INFORMATION SUPPLIED:
....

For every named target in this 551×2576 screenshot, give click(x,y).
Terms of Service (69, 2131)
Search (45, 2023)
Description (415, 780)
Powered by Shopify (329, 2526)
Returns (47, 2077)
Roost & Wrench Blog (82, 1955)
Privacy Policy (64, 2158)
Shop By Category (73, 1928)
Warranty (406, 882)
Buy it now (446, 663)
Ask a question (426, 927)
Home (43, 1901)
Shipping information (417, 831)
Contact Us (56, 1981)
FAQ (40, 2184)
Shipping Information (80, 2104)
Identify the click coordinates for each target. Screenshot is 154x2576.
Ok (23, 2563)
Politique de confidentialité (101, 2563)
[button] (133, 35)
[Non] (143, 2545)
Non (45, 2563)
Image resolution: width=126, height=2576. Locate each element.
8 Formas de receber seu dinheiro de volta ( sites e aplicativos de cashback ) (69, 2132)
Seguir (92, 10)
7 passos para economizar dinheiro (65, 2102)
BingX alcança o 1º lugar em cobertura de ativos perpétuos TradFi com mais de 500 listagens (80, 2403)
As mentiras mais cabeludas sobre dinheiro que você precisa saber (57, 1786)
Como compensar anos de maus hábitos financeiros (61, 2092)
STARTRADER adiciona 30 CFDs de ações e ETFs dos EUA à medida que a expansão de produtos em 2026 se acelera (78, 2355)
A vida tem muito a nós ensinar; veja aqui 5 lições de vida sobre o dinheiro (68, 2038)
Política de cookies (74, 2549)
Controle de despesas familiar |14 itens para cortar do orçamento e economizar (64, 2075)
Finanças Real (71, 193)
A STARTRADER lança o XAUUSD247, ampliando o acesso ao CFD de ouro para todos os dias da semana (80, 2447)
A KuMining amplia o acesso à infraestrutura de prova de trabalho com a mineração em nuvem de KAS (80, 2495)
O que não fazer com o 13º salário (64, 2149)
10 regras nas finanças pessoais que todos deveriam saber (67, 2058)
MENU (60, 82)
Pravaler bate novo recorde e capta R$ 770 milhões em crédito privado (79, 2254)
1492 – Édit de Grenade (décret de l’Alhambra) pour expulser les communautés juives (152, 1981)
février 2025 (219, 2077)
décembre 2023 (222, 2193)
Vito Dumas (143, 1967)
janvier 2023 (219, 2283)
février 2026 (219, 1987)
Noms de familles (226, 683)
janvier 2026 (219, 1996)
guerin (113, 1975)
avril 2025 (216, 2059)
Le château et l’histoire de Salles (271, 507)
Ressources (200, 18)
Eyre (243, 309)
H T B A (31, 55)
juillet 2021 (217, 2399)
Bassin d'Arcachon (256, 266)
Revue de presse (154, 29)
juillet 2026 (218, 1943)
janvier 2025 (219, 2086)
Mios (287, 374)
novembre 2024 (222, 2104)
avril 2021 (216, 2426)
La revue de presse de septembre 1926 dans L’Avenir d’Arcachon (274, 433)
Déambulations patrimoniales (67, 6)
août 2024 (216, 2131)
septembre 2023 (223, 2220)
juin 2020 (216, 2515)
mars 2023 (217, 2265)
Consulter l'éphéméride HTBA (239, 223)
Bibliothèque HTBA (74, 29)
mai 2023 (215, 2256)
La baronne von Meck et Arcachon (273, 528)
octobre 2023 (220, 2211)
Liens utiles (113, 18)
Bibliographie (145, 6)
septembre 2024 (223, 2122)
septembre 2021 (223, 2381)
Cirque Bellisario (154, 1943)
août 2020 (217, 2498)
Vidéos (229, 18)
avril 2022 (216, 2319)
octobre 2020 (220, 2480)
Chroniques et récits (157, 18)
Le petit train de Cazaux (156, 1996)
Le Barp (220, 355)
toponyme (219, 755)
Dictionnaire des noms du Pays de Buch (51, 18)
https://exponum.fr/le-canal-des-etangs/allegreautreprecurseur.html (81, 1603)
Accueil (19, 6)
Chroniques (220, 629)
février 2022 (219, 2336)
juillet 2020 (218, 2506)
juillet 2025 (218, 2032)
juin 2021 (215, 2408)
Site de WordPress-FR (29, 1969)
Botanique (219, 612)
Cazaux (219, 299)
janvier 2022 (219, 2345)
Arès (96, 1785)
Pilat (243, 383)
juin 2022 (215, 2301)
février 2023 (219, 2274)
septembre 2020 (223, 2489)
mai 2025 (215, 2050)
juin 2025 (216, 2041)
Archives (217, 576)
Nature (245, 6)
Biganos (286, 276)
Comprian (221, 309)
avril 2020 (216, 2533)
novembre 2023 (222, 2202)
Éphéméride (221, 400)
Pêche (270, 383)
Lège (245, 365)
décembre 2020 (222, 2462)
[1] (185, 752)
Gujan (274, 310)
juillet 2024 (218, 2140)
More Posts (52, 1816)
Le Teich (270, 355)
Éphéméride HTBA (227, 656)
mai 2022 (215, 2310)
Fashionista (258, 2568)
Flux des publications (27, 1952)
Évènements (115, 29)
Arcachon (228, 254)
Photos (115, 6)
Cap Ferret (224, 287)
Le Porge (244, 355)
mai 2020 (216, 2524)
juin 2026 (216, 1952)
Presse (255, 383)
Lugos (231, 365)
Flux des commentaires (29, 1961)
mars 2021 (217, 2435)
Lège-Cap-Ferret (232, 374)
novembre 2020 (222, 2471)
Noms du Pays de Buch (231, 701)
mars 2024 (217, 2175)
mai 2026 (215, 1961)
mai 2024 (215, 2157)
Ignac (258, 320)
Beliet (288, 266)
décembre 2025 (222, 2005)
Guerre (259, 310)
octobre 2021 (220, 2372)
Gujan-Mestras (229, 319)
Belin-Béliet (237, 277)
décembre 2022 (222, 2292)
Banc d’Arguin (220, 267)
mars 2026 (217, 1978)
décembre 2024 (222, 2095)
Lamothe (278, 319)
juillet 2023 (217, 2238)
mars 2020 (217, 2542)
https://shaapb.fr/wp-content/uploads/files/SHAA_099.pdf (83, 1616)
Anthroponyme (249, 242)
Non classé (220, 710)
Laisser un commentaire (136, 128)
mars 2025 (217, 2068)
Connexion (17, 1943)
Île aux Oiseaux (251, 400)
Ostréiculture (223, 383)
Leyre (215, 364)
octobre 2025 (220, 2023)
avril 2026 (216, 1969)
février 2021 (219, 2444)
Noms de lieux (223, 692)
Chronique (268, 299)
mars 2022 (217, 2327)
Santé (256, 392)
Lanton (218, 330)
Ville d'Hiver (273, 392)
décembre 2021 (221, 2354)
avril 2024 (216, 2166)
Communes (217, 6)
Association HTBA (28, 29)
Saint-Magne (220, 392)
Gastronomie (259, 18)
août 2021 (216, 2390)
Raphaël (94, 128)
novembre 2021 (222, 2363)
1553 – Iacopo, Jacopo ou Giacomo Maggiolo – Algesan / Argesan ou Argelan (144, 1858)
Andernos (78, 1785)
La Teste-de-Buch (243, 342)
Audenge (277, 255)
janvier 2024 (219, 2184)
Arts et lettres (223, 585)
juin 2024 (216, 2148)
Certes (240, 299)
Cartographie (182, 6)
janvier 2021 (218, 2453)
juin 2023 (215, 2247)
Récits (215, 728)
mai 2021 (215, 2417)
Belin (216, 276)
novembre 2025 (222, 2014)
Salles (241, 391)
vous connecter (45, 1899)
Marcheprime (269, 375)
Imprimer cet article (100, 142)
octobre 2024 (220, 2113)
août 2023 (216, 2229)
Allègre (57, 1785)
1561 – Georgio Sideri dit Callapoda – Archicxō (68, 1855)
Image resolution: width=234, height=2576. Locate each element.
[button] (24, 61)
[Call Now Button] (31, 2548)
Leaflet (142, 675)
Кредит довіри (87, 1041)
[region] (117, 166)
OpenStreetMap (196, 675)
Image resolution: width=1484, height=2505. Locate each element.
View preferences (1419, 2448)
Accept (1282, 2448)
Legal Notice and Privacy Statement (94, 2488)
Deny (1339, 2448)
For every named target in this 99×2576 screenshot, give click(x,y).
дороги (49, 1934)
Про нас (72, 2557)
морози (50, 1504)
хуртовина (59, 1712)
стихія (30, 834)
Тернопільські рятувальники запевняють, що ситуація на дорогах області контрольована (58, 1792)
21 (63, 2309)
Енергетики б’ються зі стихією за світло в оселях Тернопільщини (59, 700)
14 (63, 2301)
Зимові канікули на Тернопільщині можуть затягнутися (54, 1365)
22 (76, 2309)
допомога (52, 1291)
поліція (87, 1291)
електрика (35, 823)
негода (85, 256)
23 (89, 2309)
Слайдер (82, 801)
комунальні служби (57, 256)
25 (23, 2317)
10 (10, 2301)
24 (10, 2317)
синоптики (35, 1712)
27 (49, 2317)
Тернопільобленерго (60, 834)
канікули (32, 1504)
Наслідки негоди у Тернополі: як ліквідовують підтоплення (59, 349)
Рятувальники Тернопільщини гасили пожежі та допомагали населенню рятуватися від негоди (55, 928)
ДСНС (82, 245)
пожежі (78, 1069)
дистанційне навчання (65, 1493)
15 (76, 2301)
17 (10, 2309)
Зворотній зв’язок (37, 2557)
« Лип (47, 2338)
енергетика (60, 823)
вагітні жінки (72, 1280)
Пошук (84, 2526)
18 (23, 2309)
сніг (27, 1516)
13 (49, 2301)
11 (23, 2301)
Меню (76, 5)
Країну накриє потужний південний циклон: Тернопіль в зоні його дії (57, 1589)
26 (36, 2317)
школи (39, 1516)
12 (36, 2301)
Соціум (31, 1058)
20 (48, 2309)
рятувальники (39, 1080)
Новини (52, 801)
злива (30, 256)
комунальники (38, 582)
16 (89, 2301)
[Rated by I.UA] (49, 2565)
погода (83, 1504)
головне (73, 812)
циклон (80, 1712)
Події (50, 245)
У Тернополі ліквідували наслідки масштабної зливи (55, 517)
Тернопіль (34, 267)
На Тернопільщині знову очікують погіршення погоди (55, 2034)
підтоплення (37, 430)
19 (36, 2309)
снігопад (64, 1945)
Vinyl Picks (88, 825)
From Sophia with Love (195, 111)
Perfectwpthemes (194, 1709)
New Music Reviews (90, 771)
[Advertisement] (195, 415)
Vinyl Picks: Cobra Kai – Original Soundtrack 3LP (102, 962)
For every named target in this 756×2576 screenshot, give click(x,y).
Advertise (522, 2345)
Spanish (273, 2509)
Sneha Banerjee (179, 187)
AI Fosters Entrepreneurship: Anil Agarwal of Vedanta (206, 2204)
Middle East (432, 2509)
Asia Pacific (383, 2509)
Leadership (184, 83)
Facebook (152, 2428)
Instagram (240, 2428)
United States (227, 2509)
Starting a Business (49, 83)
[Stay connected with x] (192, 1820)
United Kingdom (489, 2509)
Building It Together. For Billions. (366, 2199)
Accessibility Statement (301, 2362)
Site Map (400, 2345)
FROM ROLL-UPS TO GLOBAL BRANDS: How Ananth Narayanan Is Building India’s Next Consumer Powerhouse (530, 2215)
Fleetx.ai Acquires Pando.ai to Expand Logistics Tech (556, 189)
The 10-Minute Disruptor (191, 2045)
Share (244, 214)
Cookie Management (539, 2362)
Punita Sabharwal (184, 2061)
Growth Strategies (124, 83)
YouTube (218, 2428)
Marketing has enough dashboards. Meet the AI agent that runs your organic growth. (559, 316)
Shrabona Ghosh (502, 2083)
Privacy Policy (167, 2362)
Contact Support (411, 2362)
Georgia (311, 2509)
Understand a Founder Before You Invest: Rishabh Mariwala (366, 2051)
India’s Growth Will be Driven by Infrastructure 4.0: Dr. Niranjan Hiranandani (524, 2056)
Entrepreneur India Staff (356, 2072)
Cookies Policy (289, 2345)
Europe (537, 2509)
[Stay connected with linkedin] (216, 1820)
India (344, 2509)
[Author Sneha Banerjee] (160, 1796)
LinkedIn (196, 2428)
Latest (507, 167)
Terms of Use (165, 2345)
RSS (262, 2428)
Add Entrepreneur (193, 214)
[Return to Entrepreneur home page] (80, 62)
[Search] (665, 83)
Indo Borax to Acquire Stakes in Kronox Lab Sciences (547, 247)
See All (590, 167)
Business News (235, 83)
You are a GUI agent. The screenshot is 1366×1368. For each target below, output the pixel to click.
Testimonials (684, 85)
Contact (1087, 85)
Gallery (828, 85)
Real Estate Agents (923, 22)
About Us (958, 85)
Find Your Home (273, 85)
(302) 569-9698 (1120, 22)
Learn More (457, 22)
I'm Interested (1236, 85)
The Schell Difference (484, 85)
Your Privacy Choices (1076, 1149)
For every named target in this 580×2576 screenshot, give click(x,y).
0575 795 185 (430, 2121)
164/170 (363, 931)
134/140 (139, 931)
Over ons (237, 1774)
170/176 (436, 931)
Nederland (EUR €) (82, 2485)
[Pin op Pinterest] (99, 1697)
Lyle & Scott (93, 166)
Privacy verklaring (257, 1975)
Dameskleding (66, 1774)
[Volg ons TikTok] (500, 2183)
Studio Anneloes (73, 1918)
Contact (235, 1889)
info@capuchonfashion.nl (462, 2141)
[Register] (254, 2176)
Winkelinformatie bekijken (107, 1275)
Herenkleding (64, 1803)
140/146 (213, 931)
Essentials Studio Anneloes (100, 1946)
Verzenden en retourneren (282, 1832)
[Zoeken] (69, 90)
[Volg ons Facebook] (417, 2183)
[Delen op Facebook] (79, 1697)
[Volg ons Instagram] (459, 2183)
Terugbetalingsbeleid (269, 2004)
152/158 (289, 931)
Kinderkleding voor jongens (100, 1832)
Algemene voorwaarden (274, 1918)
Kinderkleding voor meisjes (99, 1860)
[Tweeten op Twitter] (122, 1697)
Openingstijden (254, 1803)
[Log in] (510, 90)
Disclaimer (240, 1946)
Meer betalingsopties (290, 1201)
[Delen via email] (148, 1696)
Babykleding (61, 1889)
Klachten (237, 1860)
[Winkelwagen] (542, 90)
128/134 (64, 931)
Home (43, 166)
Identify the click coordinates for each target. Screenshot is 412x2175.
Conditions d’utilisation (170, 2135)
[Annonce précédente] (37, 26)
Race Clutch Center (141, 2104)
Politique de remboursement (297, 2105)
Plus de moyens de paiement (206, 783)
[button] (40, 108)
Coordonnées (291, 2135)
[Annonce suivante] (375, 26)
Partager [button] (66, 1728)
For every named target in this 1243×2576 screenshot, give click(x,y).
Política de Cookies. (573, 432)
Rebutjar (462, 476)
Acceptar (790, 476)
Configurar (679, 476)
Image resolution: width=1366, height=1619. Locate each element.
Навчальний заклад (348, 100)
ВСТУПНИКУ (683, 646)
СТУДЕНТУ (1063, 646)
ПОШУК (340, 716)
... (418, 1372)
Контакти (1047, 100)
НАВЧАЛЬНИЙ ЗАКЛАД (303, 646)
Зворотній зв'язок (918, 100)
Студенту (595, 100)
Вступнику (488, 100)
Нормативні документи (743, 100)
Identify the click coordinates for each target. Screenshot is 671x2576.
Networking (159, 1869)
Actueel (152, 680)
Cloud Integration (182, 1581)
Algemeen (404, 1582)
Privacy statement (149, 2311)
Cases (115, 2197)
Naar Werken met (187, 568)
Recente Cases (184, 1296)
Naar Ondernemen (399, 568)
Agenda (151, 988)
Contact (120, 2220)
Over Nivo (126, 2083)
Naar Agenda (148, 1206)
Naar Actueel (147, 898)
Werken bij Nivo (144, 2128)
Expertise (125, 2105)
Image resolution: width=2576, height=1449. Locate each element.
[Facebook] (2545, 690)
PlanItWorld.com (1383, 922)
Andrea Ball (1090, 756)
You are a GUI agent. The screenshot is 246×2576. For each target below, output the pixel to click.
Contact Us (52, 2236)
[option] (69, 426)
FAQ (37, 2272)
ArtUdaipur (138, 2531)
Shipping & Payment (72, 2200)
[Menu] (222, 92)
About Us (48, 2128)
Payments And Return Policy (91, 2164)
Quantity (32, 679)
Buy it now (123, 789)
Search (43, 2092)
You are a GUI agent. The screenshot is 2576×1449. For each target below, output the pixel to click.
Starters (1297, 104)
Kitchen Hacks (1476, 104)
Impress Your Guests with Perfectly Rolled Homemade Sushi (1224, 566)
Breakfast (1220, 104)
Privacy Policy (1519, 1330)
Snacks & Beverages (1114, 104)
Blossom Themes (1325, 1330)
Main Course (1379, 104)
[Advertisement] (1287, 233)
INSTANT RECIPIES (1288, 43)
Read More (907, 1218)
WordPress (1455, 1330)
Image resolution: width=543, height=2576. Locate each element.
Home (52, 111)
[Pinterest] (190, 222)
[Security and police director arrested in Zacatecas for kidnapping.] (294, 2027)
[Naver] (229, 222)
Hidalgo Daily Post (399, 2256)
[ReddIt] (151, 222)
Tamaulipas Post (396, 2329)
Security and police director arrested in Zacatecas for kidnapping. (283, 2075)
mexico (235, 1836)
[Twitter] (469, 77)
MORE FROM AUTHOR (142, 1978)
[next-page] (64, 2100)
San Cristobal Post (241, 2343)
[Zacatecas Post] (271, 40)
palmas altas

....

WHAT NEEDS TO BE DONE:
Lines to set down from above: the line with "[Advertisement] (1287, 233)", the line with "[Zacatecas Post] (271, 40)", and every line between, each exactly as written.

SOLUTION BELOW:
[Advertisement] (1287, 233)
INSTANT RECIPIES (1288, 43)
Read More (907, 1218)
WordPress (1455, 1330)
Image resolution: width=543, height=2576. Locate each element.
Home (52, 111)
[Pinterest] (190, 222)
[Security and police director arrested in Zacatecas for kidnapping.] (294, 2027)
[Naver] (229, 222)
Hidalgo Daily Post (399, 2256)
[ReddIt] (151, 222)
Tamaulipas Post (396, 2329)
Security and police director arrested in Zacatecas for kidnapping. (283, 2075)
mexico (235, 1836)
[Twitter] (469, 77)
MORE FROM AUTHOR (142, 1978)
[next-page] (64, 2100)
San Cristobal Post (241, 2343)
[Zacatecas Post] (271, 40)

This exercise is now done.